5. What to do, what to do…
Given that several Grantland staffers have already simply up and left into new jobs elsewhere, some even to Simmons unnamed whatever, I’ll presume the contracts of those remaining don’t have any kind of onerous, restrictive clauses. Unless, of course, they’ve signed something new very recently. Again, I have no idea, just a presumption. But assuming that, I’d quit before I got shuffled off to some other thing without my consent. Then I’d try to hitch on with Simmons. I know I said don’t chase Grantland, but that’s not why I’d go that way. Simmons is smart, he has connections, he has an upcoming HBO show to raise his profile. And most of all, he’s motivated. Unless I’m way off base, he’s likely pissed off and will channel that with no little consideration given to shoving his future success straight up ESPN’s ass. No, you can never get back what you’ve lost. But you sure can burn the fuckers who took it from you.

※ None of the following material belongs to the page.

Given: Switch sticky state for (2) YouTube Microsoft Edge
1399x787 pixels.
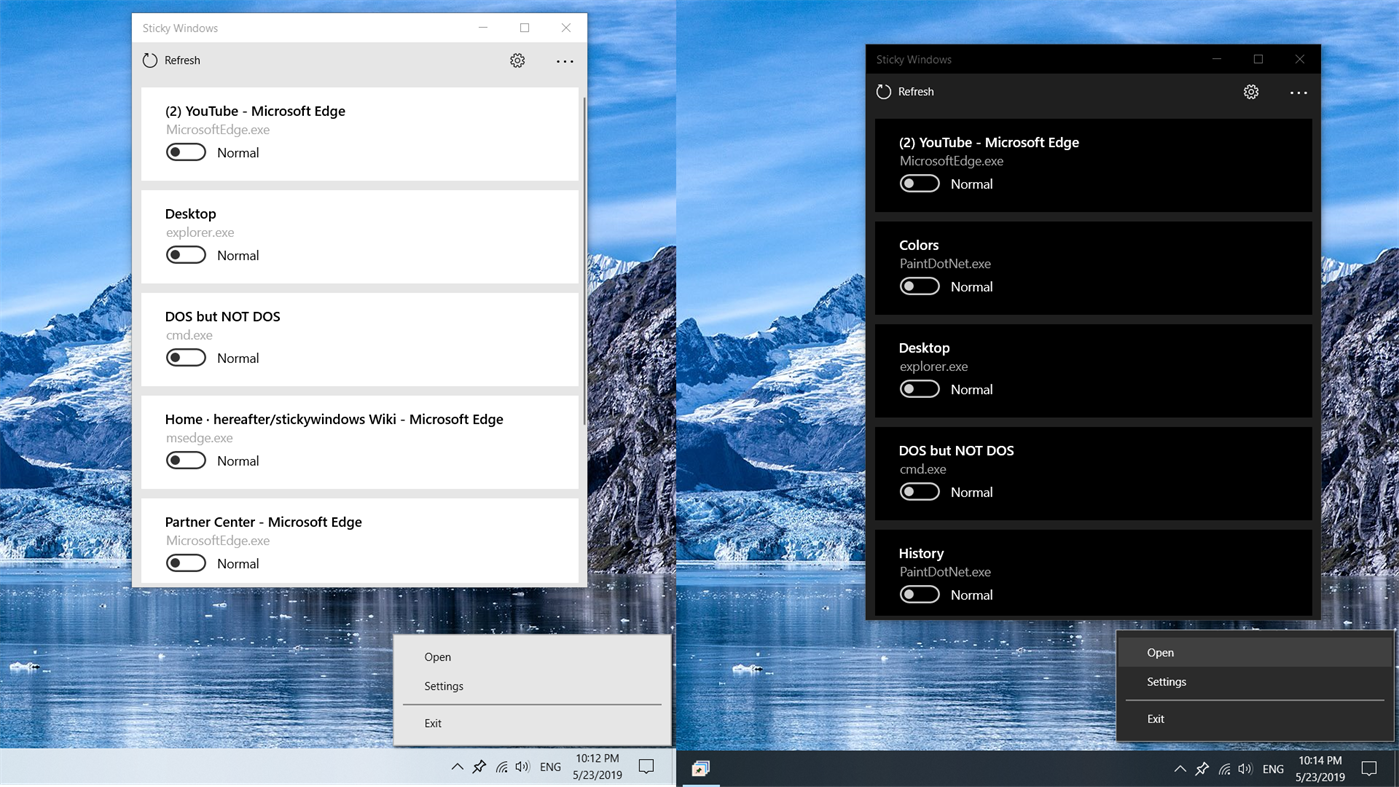Looking at the screenshot, I should pos(186,151).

But most of all, I’d better understand what I didn’t the first couple times I went through shit like that. You’re not simply an employee of the publication you help produce. Nor simply one of the corporation that owns that publication. You’re an individual. This is your career at stake, not theirs, and act in whatever you feel is in the service of that end. I would better understand that the company, despite how they may behave, doesn’t make the talent. The talent makes the company. ESPN has lost sight of that.
R.I.P. Grantland. You will be missed.